Excess Hours Advisory
In 2009, the Florida Legislature implemented Section 1009.286, Florida Statutes to encourage students to complete their baccalaureate degree as quickly and efficiently as possible. It established what is commonly referred to as an “Excess Credit Hour Surcharge.” The bill requires universities to add a surcharge to each credit hour taken in excess of the total number of credit hours required to complete the degree being pursued. The amount in excess of the total hours is calculated based on a percentage defined in law.
For the 2012-1013 academic year and thereafter, “excess hours” are defined as hours that go beyond the 110% of the hours required for a baccalaureate degree program. For example, if the length of a program is 120 credit hours, the student may be subject to an excess hour surcharge for any credits attempted beyond 132 credit hours (110% x 120).

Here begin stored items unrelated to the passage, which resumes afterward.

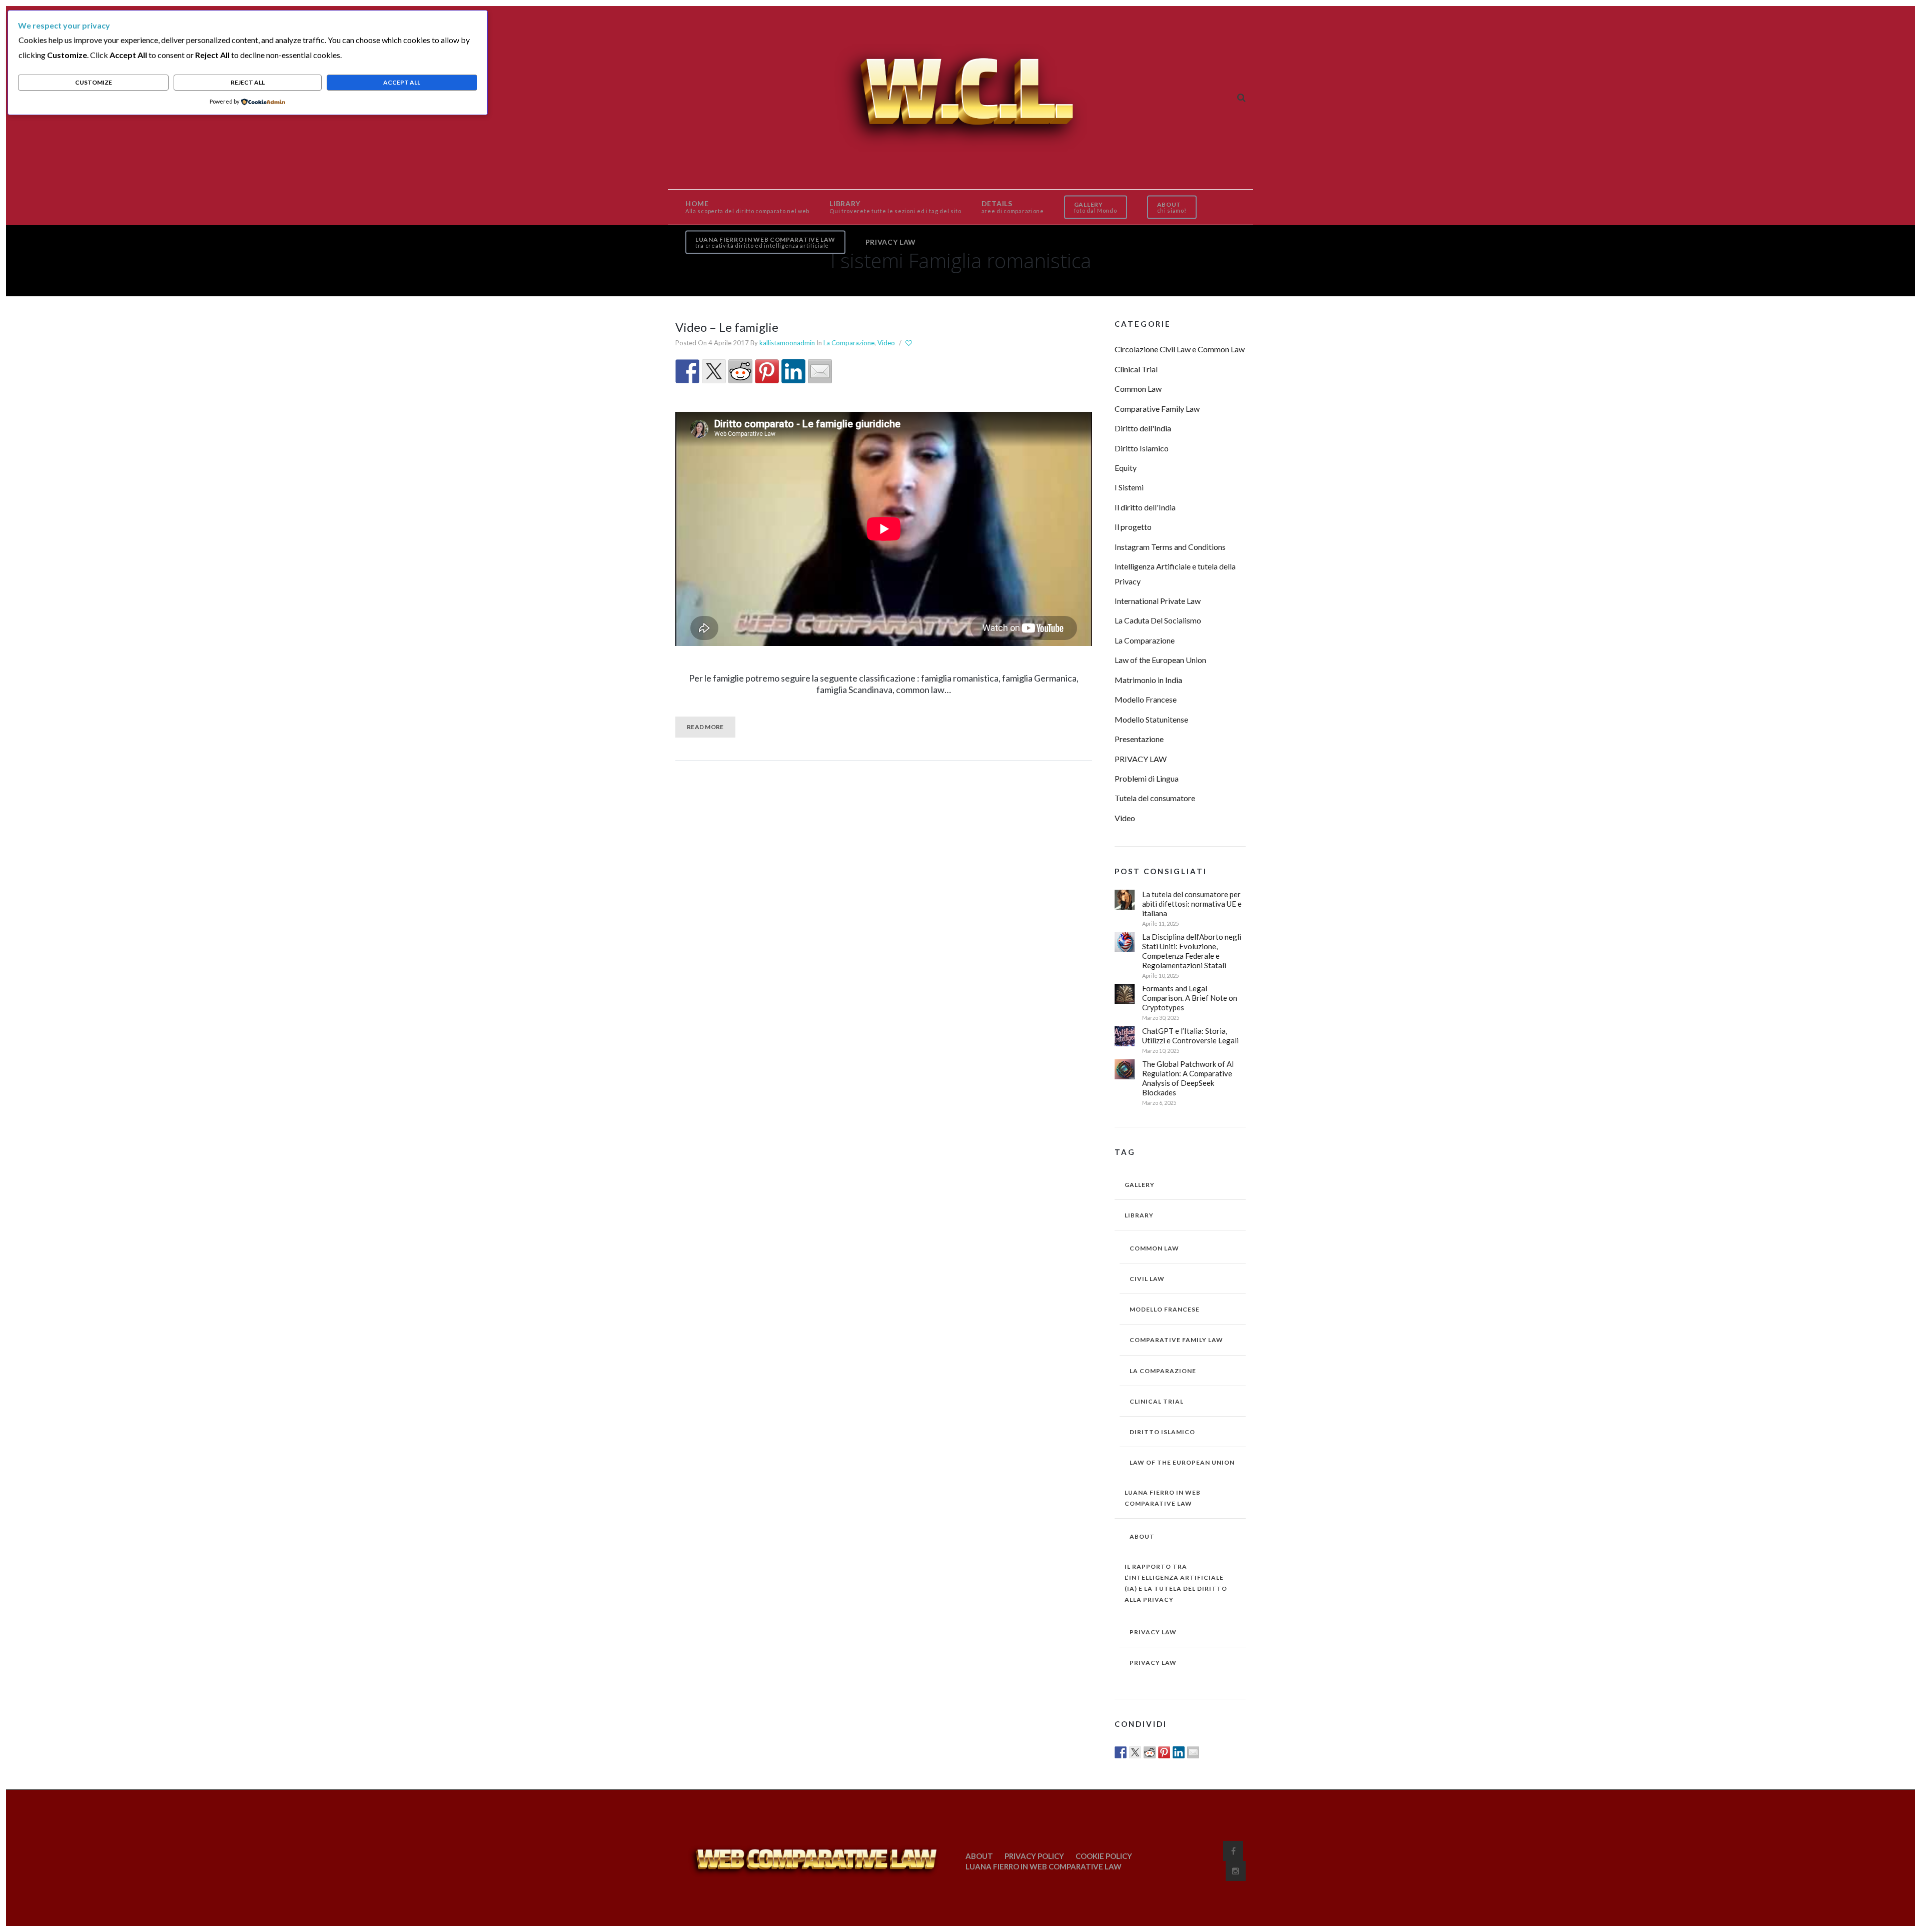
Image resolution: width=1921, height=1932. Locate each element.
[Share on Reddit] (740, 371)
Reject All (248, 82)
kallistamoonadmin (787, 343)
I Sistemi (1129, 487)
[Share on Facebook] (687, 371)
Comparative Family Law (1157, 408)
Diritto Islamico (1142, 448)
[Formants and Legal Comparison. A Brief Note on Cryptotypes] (1125, 994)
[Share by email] (820, 371)
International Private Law (1158, 600)
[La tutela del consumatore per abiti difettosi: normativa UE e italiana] (1125, 900)
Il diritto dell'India (1145, 507)
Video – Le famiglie (726, 327)
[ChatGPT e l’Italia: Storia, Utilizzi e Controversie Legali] (1125, 1036)
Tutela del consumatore (1155, 798)
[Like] (909, 343)
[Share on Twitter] (714, 371)
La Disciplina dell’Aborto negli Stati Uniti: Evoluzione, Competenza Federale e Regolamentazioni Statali (1191, 951)
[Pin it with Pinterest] (767, 371)
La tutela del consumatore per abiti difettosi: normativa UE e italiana (1192, 904)
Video (886, 343)
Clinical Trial (1136, 369)
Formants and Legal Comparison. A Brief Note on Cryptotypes (1189, 998)
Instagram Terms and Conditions (1170, 546)
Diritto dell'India (1143, 428)
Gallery (1140, 1184)
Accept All (401, 82)
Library (1139, 1215)
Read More (705, 727)
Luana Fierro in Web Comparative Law (1163, 1498)
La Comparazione (848, 343)
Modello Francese (1146, 699)
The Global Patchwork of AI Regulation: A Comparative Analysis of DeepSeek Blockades (1188, 1078)
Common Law (1138, 388)
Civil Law (1147, 1278)
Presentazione (1139, 739)
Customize (93, 82)
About (1142, 1536)
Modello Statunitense (1151, 719)
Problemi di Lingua (1147, 778)
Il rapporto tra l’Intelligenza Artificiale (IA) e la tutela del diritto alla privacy (1176, 1583)
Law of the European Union (1160, 660)
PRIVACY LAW (1141, 759)
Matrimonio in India (1148, 680)
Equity (1126, 467)
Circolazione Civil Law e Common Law (1180, 349)
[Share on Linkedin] (793, 371)
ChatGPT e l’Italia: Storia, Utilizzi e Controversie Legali (1190, 1035)
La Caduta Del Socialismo (1158, 620)
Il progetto (1133, 526)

Under Florida law, the following credit hours count towards Excess Credit Hours:
- Failed courses
- Hours dropped after the institution’s drop/add period
- Courses from which a student withdraws
- Repeated courses. Exception: repeated courses for which the student has paid the repeat course surcharge as provided in Section 1009.285, Florida Statutes
- All credit earned at another institution and accepted for transfer and applied toward the baccalaureate degree program
Under Florida law, the following credit hours do not count towards Excess Credit Hours:
- College credit earned through articulated accelerated mechanisms such as AP, IB, CLEP, AICE, or dual enrollment
- Credit hours earned through internship
- Credit hours required for certification, recertification, or certificate programs
- Courses from which the student withdraws for reasons of medical or personal hardship
- Credit taken by active-duty military personnel
- Credit hours taken to achieve a dual major while pursuing a baccalaureate degree
- Remedial and English-as-a-second-language credit hours
- Credit hours earned while participating in a Reserve Officer’s Training Corps (ROTC) program
Orientation is one of the most exciting and important events students will encounter as they begin their college experience. It is the first time that they will get to experience college as an official student. Orientation provides an opportunity for students to interact with fellow classmates and spend some time on campus or even in a virtual online environment getting acquainted with the college’s general rules and policies, resources and available services. The more students know about what to expect and what they need to do as they get started on their academic journey, the less likely they are to worry about the unknown. During orientation, students should take notes, ask questions, and be actively involved. After orientation, students should keep all of the brochures or other pieces of information that they are given in one place so that they can refer to them later.